Figure 2. A zoomed-in view of the Nearest Neighbors tool output displayed on a map: points, lines, and polygons represent schools, distance between individual schools and POIs within 1-km search radius, and POI types, respectively. 

The Nearest Neighbors tool outputs were then published as feature services (using the code snippet below) and then styled in ArcGIS Online. You can explore the output for the entire United States in this interactive web app.  

 

# Publish output

from arcgis.gis import GIS
gis = GIS(username="myusername", password="mypassword")

result_lyr = result_long.select("NCESSCH", "NAME", "STREET", "near_rank", "near_distance", "placekey", "top_category", "sub_category", "brands", "shape1")
sdf = result_lyr.st.to_pandas_sdf()
lyr = sdf.spatial.to_featurelayer('NN_result_POIs_US')

 

So, what point-of-interests (POIs) are predominantly located near schools in the United States? To answer that, we summarize the output by POI category and near rank, using the code snippet below. Figure 3 shows that the closest POI category that is most frequently found within 1-km from the schools is the child day care services, followed by religious organizations. 

 

# Group NN output by POI category and near rank for the entire US
 
result_long_group = result_long_.groupBy("top_category",  "near_rank").count()
result_long_group1 = result_long_group.where("top_category != 'Elementary and Secondary Schools'")

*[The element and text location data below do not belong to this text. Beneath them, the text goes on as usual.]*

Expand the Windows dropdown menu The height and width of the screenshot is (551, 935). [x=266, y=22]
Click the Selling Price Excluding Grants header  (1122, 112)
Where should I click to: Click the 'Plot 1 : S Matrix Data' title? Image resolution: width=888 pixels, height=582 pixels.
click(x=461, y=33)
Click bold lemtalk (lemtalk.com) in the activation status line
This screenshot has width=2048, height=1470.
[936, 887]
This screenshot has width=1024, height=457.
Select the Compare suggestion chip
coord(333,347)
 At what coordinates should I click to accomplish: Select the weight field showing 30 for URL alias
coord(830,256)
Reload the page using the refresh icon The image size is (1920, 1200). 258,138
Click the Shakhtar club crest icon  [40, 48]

windowDept = Window.partitionBy("near_rank").orderBy(col("count").desc())
result_long_group_sub = result_long_group1.withColumn("row",row_number().over(windowDept)) \
  .filter(col("row") == 1).drop("row") 

 

arifmasrur_4-1676417427172.png

Figure 3. SafeGraph POI counts by near rank around schools in the United States. 

We hope this helps give you some of the ins and outs of using Nearest Neighbors in your workflows!  Don’t hesitate to let us know in the comments if you have questions or are interested in hearing more about other GeoAnalytics Engine tools and functions.